We have r = r_1 - 1 in the algorithm, instead of r = r_1.

For the first adjustment, the only case that differs from the original
algorithm is when r_1 = q_0 thus r = q_0 - 1 and the first adjustment
no longer applies. Since R' > q_0 \beta - \beta^2 [*], then necessarily
R' = q_0 \beta.

If the second adjustment does not apply, then r <= d_1 - 2, which means
q_0 <= d_1 - 1, thus 0 <= R' <= (d_1-1) \beta and we are done.

If the second adjustment applies, then r >= d_1 - 1, which means
q_0 >= d_1, thus after the adjustment, R = q_0 \beta - d > -\beta.
(For the upper bound, R < \beta^2 - d <= d.)

[*] the proof of Theorem 3 from [4] says "The lower bounds ... and
\tilde{r} > q_0 \beta - \beta^2 follow in the same way as in the proof of
Theorem 2".

For the second adjustment, assume r = d_1 - 2, in which case the second

If the first adjustment did not apply, then we have r_1 - 1 = d_1 - 2 < q_0,
thus r_1 = d_1 - 1 < q_0 + 1. Thus r_1 <= q_0. But since
R' > q_0 \beta - \beta^2, then R' = <r_1, 0> = <d_1 - 1, 0> which is ok.

If the first adjustment did apply, then we have r = r_1 + d_1 mod \beta,
which with r = d_1 - 2 implies r_1 = \beta - 2. If R' < 0, then
R' = r_1 \beta - \beta^2 = -2 \beta which is ok.
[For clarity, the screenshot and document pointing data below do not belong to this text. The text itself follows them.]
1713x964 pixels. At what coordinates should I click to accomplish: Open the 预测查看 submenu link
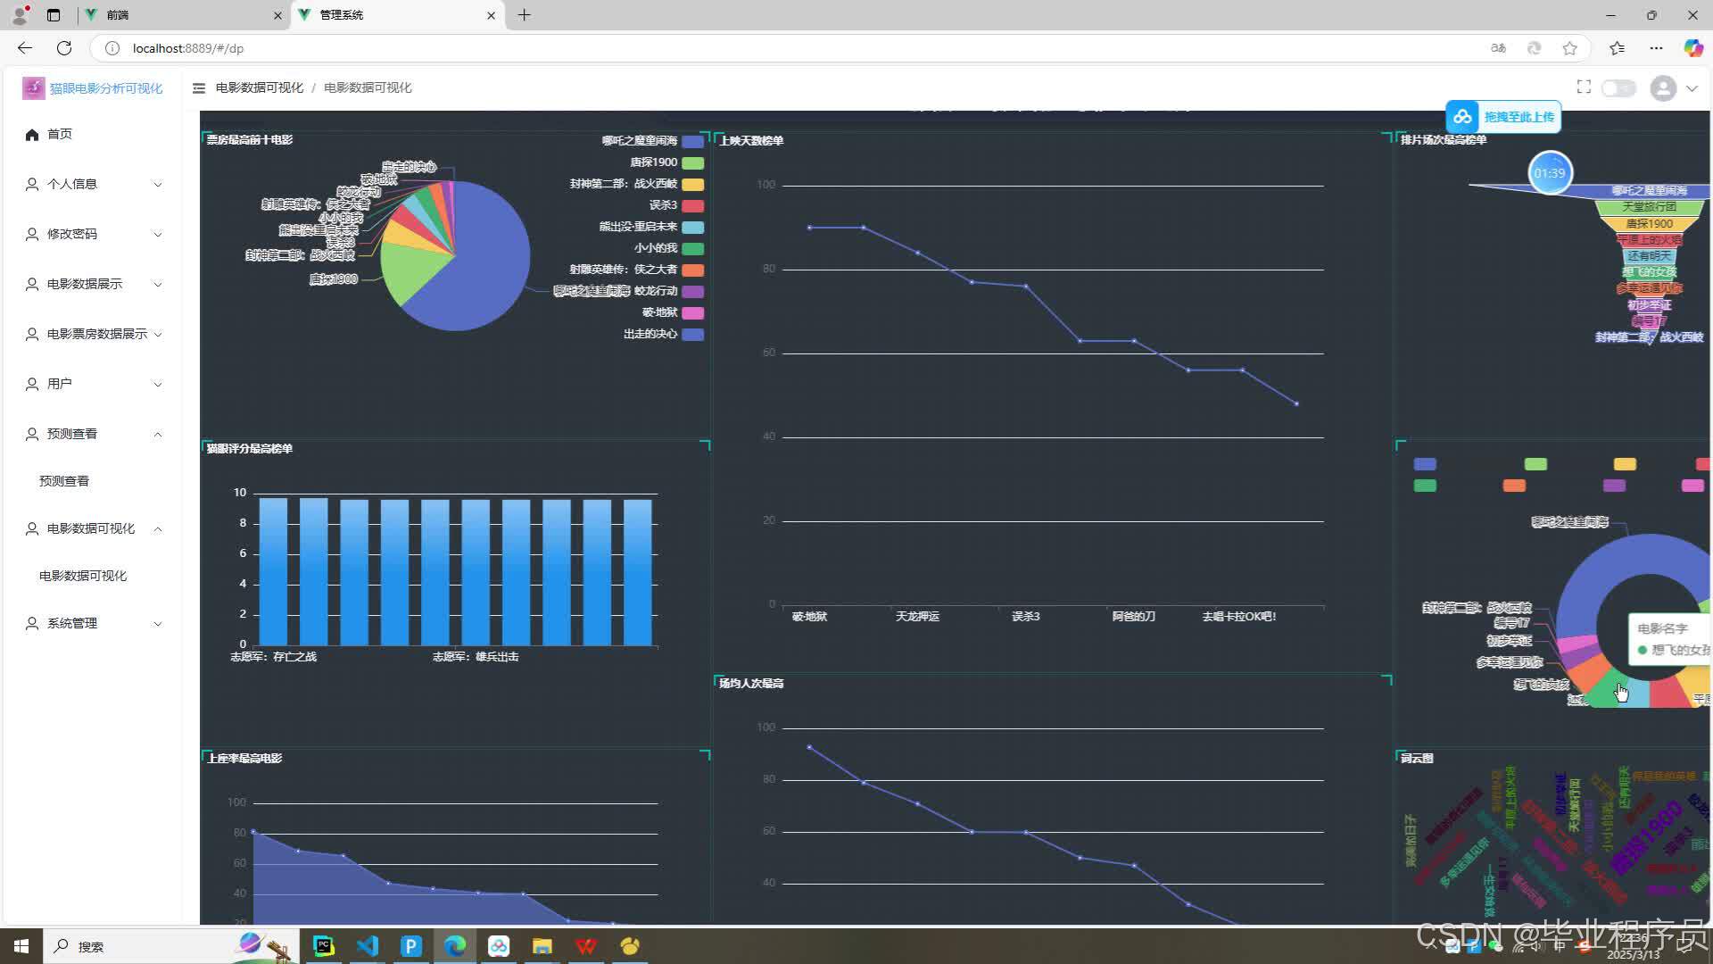click(x=64, y=481)
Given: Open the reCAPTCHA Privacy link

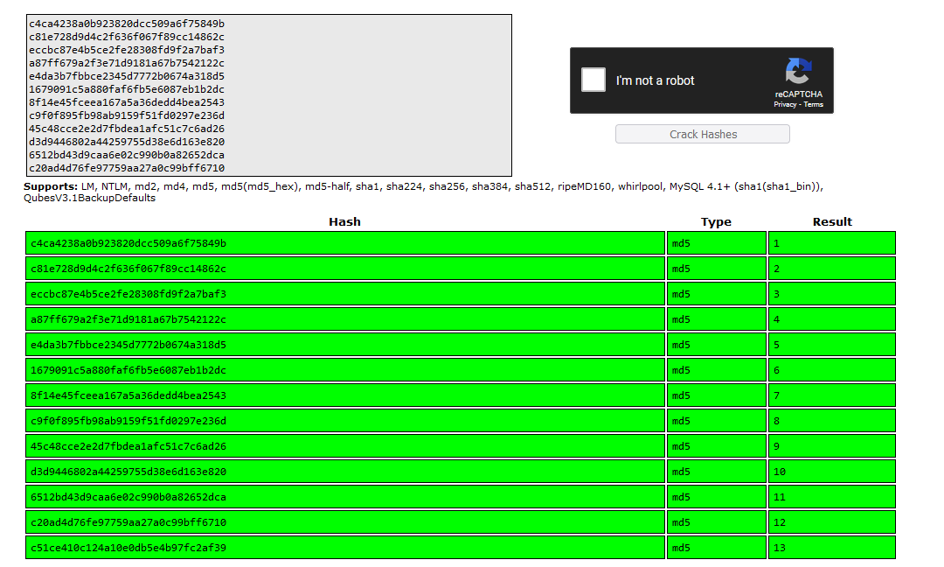Looking at the screenshot, I should coord(784,104).
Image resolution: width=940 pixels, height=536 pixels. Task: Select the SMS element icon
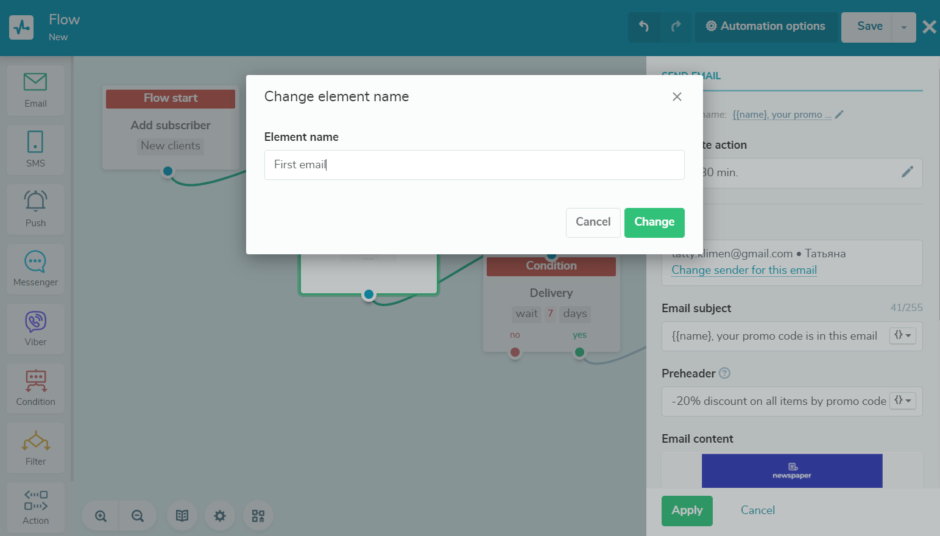click(x=35, y=149)
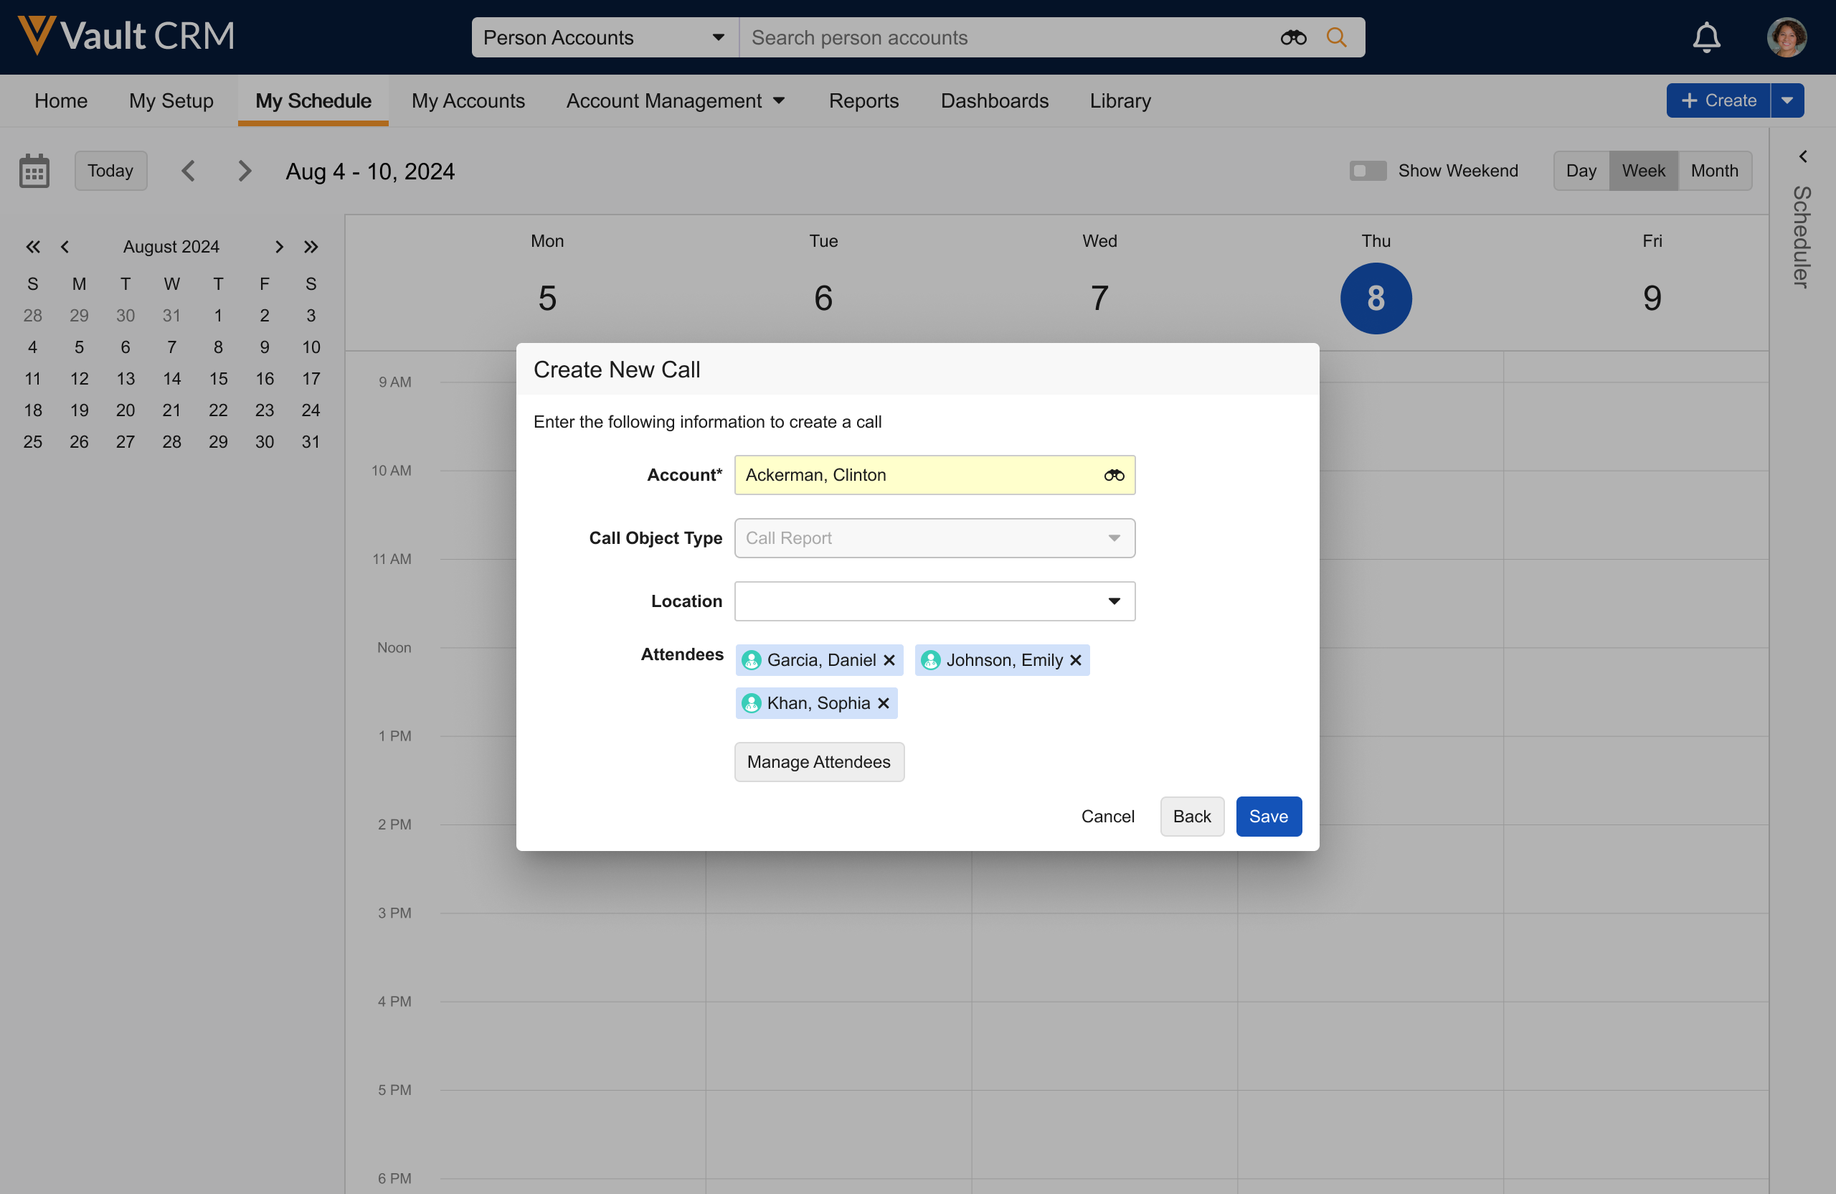This screenshot has width=1836, height=1194.
Task: Switch the calendar to Day view
Action: [1580, 171]
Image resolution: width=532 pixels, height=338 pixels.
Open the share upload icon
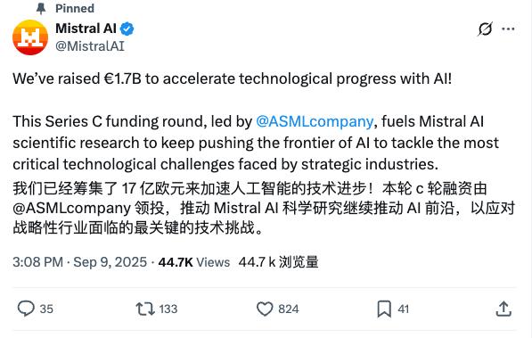(x=503, y=309)
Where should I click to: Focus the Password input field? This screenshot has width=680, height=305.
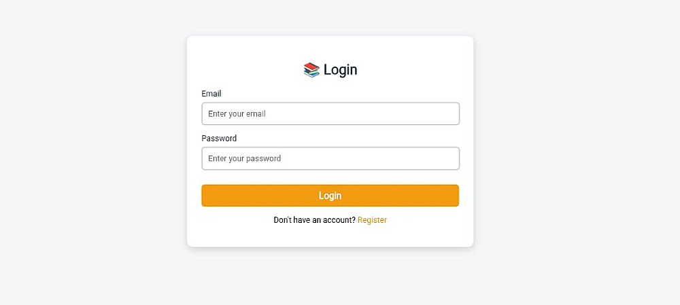[330, 159]
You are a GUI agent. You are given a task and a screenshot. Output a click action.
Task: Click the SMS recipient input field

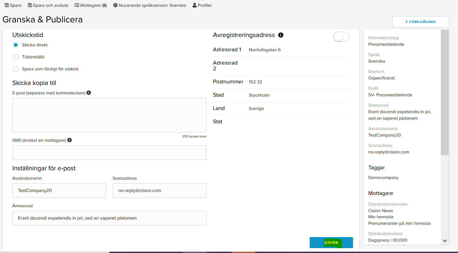109,152
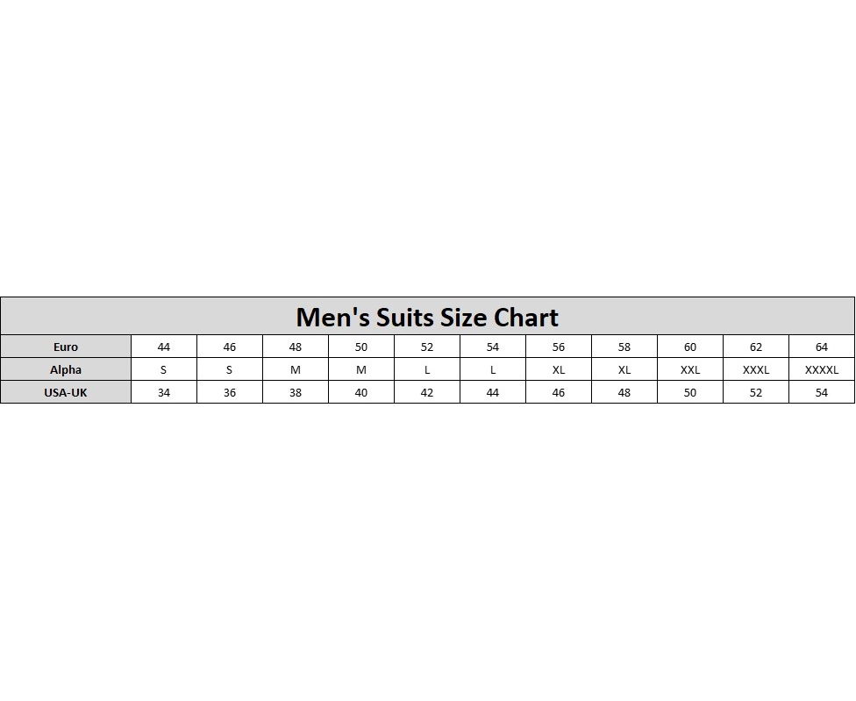Select the Euro row header
Viewport: 856px width, 701px height.
coord(66,347)
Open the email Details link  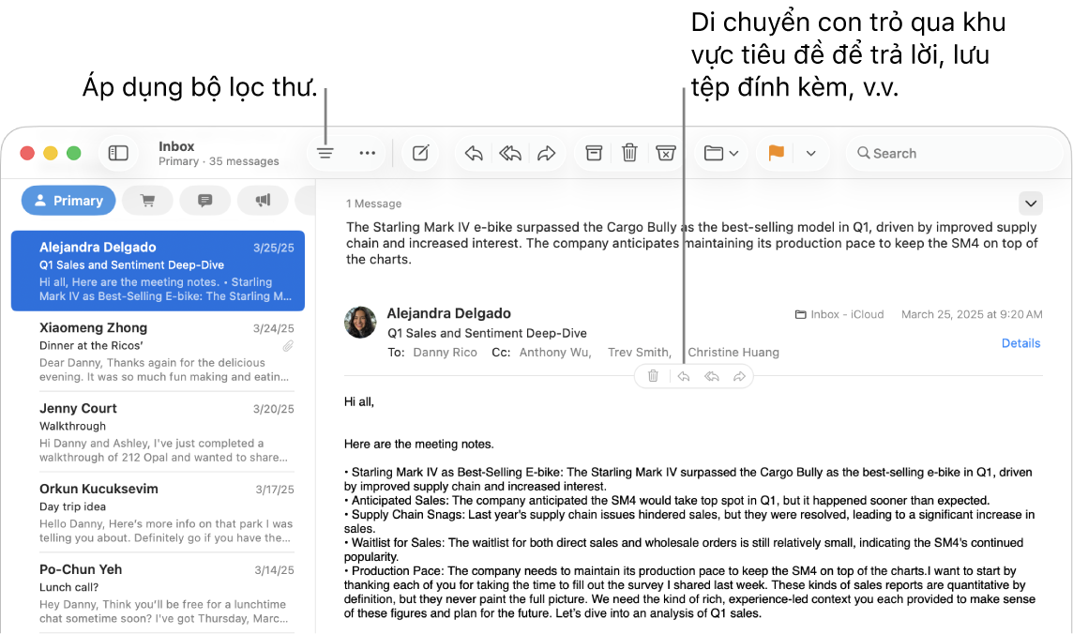click(x=1020, y=343)
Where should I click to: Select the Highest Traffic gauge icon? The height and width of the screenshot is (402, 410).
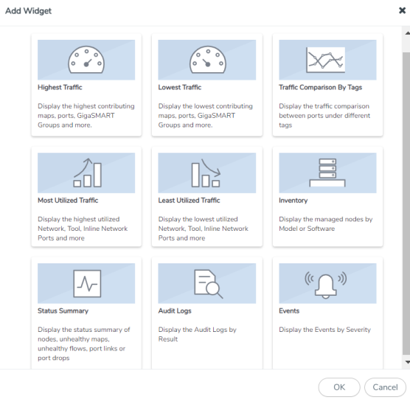(x=86, y=60)
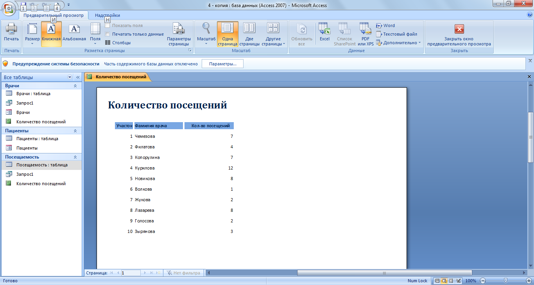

If R' >= 0, then
R' = \beta^2 - 2 \beta. But this is not possible with the upper bound
R' < max(\beta^2 - d, q_0 \beta) - \beta, since \beta^2 - d <= \beta^2/2,
and since the first adjustment did apply, r >= q_0 thus r_1 - 1 >= q_0,
thus q_0 <= \beta - 3.

Surely this can be simplified...

Paul